Industry Context: Rail Meets Quantum Globally
CN’s quantum initiative is part of a growing global trend:
DB Cargo in Germany announced in 2021 it was exploring quantum scheduling for cross-border freight
Indian Railways launched a program with TCS and QNu Labs for post-quantum encryption in control systems
BNSF Railway has been studying optimization enhancements via machine learning and is reportedly evaluating quantum tech for use in intermodal hubs
The rail sector, with its heavy reliance on network design, scheduling, and equipment allocation, is particularly well suited to combinatorial optimization—a domain where quantum and quantum-inspired techniques shine.
Strategic Significance for CN
For CN, the pilot represented more than a technical trial:
It signaled a shift from AI-only to hybrid quantum-classical architectures in logistics software
Positioned CN as a first mover among North American carriers in adopting quantum optimization
Opened the door for further collaborations with startups and universities through Canada's National Quantum Strategy
Executives at CN’s Innovation Group emphasized that this pilot was part of a broader 5-year roadmap to explore:
AI + Quantum coordination for network rescheduling after weather disruptions
Energy-efficient logistics, pairing electrified freight corridors with route optimizers
Freight security, including post-quantum encryption for onboard communications
Integration and Next Steps
Following the December 2021 pilot, CN and Multiverse outlined a Phase Two:
Expand yard scheduling to Toronto and Chicago terminals
Begin integration of Singularity platform into CN’s centralized Rail Operation Dashboard
Host workshops with operational staff to co-develop user-facing optimization tools
Longer term, CN aims to:
Connect optimization engines with real-time control systems (yard switchers, signal boxes)

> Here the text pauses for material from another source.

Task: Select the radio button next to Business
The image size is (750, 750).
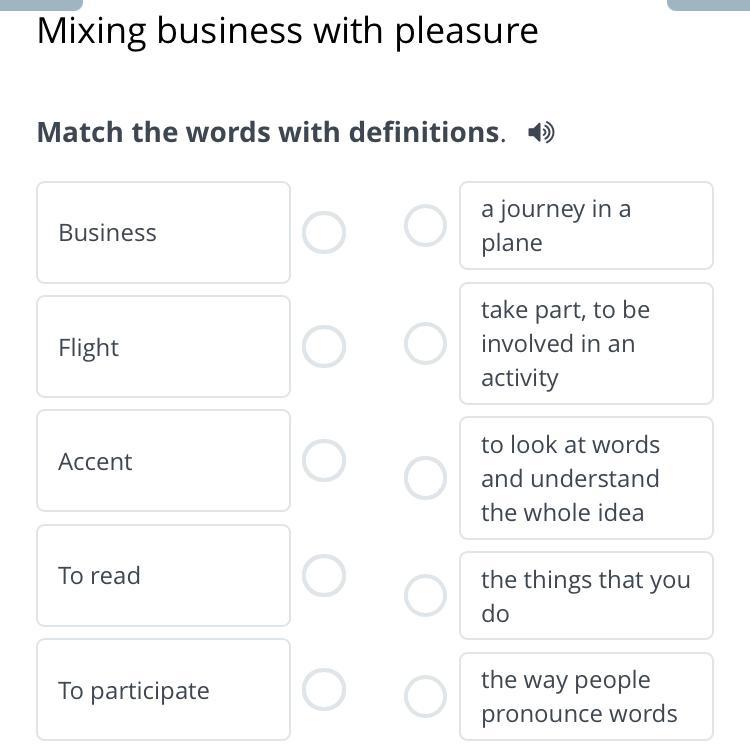Action: pos(324,233)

Benchmark quantum optimization ROI vs. classical AI in monthly KPIs
Participate in Canada’s Quantum Technologies Supercluster, helping shape national priorities
Challenges and Considerations
While the pilot showed promise, CN acknowledged limitations:
Solver speed was a bottleneck in high-volume situations
Integration with legacy IT systems (some decades old) required middleware development
Organizational change management—train dispatchers and logistics planners required retraining to interpret quantum-derived route outputs
Multiverse responded by offering explainability modules, translating solver decisions into natural language rationales and actionable steps.
Conclusion: Laying Tracks for a Quantum Future
CN’s partnership with Multiverse Computing is a case study in the practical application of quantum optimization in complex freight logistics. By focusing on yard operations and wagon routing, two high-impact, high-cost areas, CN demonstrated that quantum-inspired techniques can yield measurable, operational results today—not just in theoretical projections.
This initiative sets the stage for broader industry adoption, where real-world gains in throughput, emissions, and cost-efficiency become the proving ground for quantum value.